Phiippe ARBAÏZAR : " Philippe Bazin approaches people in their institutions. He does not portray a generation or an age group. This vast continuum brings these people closer to each other in order to remind us they make a community. The portrait is not so much the relation established between the photographer and a particular person as the attempt to show humankind. Perhaps the portrait is the same and only face bearing the marks of time and breathing out an idea of mankind. There is something radical in this work ; it questions the portrait, its roots, what makes it be a portrait. It is prompted by metaphysical ambition."
Portaits, singulier pluriel, Hazan/Bibliothèque nationale de France. Paris 1997.

Christiane VOLLAIRE : " With the pictures of new born babies in which social distinction is deliberately reduced to the lack of differentiation, the lack of social difference is actually refuted by the irruption of distinction, of what intrinsically belongs to each of us.
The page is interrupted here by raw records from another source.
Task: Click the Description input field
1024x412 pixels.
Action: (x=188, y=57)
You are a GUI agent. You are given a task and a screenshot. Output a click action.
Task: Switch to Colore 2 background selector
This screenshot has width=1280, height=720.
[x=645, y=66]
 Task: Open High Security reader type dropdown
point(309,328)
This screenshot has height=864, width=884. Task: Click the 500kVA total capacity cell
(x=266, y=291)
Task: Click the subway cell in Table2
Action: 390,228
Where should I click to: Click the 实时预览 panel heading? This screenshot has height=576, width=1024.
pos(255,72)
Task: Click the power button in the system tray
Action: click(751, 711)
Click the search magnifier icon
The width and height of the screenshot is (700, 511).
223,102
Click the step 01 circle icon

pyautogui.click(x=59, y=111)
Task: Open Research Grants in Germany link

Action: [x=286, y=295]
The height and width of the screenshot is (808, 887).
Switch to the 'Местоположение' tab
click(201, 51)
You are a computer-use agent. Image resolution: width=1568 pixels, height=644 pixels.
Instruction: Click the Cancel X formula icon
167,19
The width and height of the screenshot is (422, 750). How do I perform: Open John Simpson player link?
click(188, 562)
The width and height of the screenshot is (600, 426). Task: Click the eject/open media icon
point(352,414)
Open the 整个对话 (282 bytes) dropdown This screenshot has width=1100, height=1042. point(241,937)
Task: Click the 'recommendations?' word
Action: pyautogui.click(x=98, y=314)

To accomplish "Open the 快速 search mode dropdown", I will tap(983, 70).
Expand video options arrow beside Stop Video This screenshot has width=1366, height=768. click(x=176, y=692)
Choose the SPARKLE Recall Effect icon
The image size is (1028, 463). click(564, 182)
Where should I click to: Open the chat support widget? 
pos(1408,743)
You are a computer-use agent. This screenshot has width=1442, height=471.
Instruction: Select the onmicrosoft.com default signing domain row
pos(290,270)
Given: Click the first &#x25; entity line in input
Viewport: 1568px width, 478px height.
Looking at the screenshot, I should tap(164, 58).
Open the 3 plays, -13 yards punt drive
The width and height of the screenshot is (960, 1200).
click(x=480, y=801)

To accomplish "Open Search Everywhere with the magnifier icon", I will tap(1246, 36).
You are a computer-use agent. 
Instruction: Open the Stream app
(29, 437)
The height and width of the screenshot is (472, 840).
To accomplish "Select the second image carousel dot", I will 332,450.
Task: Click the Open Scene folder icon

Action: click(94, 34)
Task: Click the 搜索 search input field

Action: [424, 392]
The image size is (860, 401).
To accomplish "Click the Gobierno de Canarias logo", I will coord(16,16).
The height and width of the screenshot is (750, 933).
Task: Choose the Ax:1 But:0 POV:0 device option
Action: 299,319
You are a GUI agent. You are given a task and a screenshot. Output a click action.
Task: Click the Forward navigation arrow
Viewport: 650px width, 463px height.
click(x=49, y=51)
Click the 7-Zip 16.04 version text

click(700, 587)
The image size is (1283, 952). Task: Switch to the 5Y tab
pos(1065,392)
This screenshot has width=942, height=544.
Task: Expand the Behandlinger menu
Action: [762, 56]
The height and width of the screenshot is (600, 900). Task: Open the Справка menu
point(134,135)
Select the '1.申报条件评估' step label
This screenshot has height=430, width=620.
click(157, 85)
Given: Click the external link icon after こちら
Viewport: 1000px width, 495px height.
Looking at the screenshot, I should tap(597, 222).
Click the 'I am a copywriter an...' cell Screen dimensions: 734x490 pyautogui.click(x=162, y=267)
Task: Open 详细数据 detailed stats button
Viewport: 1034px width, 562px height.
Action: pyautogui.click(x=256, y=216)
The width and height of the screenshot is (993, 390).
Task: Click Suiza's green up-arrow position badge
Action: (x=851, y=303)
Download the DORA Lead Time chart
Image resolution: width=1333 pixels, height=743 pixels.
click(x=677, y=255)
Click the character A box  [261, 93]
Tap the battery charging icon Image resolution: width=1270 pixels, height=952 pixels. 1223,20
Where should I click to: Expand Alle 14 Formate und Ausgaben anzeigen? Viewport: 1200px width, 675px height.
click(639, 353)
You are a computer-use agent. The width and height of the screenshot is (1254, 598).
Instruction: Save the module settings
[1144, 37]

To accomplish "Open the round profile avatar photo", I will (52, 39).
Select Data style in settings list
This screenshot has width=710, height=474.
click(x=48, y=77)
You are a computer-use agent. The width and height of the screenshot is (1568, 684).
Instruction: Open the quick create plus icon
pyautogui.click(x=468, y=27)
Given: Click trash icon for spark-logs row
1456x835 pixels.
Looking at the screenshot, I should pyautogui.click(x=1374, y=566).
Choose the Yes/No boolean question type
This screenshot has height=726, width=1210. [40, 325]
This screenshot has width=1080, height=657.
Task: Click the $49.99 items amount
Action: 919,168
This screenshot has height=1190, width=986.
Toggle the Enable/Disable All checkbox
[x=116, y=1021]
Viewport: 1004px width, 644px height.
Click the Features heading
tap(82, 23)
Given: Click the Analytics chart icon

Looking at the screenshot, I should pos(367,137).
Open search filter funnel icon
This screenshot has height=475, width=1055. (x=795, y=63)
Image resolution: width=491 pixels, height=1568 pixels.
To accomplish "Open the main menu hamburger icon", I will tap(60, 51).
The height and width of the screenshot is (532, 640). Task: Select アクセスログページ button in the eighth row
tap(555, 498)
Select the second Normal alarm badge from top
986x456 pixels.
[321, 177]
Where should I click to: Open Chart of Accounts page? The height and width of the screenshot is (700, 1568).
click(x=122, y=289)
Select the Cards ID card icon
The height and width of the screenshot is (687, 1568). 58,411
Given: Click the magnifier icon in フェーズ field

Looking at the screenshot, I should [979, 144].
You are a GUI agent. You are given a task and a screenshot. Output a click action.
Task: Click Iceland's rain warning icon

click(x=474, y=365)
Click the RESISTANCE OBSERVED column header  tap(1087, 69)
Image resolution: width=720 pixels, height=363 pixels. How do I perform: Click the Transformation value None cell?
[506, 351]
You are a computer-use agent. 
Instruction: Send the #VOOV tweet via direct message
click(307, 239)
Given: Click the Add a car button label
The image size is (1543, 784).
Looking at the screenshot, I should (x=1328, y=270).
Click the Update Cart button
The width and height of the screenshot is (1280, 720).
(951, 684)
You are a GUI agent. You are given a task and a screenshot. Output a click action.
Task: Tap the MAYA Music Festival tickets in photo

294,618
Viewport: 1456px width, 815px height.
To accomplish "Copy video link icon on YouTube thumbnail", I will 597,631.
If Philippe Bazin's photographs are humanist, they are so not in the insipid meaning of the word ( that of benign philanthropy reinforcing taboos) but in its crudest meaning : that of an obstinate questioning of our essential, natural, cultural relationship with the violence of the world , of the way we react facing it, as the original strength of resistance has developed our personality. "
nés, Editions méréal/Idem+Arts, Paris et Maubeuge 1999.

Jacques RANCIERE : (about Thierry de Duve's exhibition "Voici" in Brussels in 2000)... " This capacity of incarnation by the very fact of showing could also be found in Donald Judd's parallelepipeds or in East German Joseph Beuys' display of packs of butter, or in Philippe Bazin's series of a baby's photographs , or in Marcel Broodthaers' documents of the fictitious Museum."
Malaise dans l'esthétique, Galilée, Paris 2004.

Dominique BAQUE : " Philippe Bazin has been constantly tracking out the face enigma ....And we are abruptly invited to the same questioning : when and how is there a face,what relationship may I have with the face, particularly when it has become for me nothing but Otherness...Philippe Bazin is definitely one of today's great portraitists..."
La Photographie Plasticienne, l'Extrême Contemporain, Editions du Regard, Paris 2004.